Die Windpark-Gegner hatten bemängelt, dass die Öffentlichkeit nicht ausreichend beteiligt worden war. Dass die UVP nicht durchgeführt werden solle, hätte öffentlich gemacht werden müssen, so die Kritik. Nach Meinung der Windpark-Gegner sind zudem Auswirkungen auf das Landschaftsbild, auf Tiere wie Fledermäuse und Kraniche oder den Boden sowie Sachgüter nicht oder nicht ausreichend berücksichtigt worden. Die Anwohner befürchten zudem Lärmbelästigungen.
Das Gericht sieht indes kein Recht verletzt. Der Landkreis Cloppenburg habe die angefochtene Genehmigung „voraussichtlich verfahrensfehlerfrei und in inhaltlich nicht zu beanstandender Weise erteilt“, heißt es in der Urteilsbegründung. Zum Zeitpunkt der Vorprüfung für eine UVP hätten die maßgeblichen Unterlagen bereits vorgelegen. Die Feststellung des Landkreises, dass es dieser Prüfung nicht bedürfe, sei nicht zu beanstanden. Dies deshalb, weil diese Prüfung bereits im Aufstellungsverfahren für den Bebauungsplan durchgeführt worden sei. Andere Gesichtspunkte wären in einer UVP auch nicht betrachtet worden, so das Gericht.
Weiterhin seien die erforderlichen Abstände zu Vogelschutz-, Wald- und Sandabbaugebieten eingehalten.

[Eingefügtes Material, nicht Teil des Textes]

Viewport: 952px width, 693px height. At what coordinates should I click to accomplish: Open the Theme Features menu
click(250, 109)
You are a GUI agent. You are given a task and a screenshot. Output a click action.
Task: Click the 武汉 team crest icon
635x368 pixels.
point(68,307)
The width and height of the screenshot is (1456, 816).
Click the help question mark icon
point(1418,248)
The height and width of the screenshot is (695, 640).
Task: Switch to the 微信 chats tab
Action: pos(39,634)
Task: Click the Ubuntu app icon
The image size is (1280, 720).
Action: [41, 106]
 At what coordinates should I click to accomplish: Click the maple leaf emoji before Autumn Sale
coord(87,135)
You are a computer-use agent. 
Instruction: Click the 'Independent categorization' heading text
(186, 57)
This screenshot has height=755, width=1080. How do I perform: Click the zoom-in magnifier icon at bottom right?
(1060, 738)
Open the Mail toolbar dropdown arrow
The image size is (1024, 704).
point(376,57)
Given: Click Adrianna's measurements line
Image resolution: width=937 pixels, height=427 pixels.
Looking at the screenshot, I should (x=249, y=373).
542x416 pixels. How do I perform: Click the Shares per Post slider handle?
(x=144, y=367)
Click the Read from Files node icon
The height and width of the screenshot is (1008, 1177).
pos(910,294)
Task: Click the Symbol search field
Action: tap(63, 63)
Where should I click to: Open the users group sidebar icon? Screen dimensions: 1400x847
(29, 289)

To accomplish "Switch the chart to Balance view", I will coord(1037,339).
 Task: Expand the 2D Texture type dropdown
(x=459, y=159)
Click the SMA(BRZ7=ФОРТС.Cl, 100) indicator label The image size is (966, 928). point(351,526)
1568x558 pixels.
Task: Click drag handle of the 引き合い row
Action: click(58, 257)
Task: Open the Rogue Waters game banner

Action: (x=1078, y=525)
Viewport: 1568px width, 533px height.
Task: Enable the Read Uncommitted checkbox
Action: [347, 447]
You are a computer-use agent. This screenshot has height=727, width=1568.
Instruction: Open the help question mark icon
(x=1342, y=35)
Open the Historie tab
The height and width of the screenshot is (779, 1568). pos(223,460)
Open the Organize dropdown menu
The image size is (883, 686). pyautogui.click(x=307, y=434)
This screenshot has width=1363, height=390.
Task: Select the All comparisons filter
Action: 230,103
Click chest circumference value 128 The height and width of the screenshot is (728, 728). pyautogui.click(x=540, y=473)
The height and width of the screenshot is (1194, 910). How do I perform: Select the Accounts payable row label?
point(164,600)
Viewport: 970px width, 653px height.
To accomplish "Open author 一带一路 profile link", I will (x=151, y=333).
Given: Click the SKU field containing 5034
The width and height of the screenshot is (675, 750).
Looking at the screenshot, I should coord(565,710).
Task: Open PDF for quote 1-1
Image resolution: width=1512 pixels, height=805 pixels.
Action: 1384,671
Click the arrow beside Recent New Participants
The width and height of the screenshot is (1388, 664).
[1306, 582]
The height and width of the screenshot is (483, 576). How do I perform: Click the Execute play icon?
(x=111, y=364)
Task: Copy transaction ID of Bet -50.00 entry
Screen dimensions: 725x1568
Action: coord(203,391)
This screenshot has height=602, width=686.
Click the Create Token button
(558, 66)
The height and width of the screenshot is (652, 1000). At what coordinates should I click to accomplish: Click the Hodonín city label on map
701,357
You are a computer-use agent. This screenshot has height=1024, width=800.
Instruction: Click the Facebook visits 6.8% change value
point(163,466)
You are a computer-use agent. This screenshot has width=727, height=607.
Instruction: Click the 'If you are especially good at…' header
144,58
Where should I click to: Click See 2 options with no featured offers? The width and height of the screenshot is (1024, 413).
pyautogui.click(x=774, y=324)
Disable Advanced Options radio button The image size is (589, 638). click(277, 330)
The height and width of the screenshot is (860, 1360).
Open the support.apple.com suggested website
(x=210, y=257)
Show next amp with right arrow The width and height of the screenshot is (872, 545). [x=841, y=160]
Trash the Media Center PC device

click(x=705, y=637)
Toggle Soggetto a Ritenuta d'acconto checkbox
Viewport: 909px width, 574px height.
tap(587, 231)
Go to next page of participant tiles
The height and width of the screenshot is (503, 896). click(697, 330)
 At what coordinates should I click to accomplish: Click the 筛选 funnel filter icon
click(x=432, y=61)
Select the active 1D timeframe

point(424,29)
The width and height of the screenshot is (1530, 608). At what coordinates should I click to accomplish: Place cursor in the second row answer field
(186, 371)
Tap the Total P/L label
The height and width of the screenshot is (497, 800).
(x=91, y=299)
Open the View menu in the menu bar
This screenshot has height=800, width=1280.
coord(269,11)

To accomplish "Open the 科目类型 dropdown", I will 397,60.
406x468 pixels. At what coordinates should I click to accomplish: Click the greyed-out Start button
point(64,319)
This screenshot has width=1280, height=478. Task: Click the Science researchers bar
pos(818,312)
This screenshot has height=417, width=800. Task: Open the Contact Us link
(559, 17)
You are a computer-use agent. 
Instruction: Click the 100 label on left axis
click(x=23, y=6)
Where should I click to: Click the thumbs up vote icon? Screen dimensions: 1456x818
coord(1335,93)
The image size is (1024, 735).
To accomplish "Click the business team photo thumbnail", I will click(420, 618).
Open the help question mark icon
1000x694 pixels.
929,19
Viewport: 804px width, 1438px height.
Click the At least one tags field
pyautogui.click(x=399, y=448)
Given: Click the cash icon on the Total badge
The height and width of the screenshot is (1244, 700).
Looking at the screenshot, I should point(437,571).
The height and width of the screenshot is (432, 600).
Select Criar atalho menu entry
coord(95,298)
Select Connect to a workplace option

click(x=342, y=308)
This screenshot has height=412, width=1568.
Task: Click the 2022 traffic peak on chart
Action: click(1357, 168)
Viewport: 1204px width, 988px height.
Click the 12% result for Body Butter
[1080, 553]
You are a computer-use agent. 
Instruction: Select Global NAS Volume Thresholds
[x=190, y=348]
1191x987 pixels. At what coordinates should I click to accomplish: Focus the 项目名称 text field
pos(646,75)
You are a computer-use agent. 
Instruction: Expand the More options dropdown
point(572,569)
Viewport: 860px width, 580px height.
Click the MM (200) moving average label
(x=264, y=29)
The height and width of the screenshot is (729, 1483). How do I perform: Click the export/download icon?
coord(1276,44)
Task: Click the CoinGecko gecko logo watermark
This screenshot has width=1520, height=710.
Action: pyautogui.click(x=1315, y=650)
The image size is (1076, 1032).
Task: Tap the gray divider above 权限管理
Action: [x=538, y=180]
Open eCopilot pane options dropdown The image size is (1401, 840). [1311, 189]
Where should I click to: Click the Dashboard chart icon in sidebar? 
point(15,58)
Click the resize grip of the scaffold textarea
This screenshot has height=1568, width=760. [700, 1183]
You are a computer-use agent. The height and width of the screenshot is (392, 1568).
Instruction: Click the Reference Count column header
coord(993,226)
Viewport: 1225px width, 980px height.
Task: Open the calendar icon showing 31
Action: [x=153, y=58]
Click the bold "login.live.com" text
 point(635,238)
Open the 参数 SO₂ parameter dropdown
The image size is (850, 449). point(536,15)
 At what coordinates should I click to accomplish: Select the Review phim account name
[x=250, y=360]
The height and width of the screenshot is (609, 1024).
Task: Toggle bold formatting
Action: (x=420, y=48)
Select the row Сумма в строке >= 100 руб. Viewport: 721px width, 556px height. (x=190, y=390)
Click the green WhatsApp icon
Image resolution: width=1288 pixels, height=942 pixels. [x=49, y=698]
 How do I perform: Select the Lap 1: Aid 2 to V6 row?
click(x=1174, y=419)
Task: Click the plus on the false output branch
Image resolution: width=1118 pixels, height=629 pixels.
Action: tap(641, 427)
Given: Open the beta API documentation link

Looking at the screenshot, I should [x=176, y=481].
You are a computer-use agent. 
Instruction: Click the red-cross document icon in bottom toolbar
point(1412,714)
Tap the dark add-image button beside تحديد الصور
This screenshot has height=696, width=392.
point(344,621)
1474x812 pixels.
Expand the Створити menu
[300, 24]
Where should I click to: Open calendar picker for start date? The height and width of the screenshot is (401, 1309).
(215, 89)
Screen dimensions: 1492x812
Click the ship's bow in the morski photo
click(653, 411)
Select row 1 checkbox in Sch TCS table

Dem Schutz vor Lärmimmissionen werde durch schallreduzierten Betrieb während der Nachtzeit ausreichend Rechnung getragen. Zu einer „optisch bedrängenden Wirkung“ der Windräder komme es aufgrund eines ausreichenden Abstandes zur Wohnbebauung nicht, so das Gericht.
Gegen den Beschluss kann Beschwerde bei dem Niedersächsischen Oberverwaltungsgericht in Lüneburg eingelegt werden. Dort liegt auch noch eine Klage bezüglich des Mitwirkungsverbotes einiger Ratsmitglieder bei der Abstimmung über den Windpark im Gemeinderat.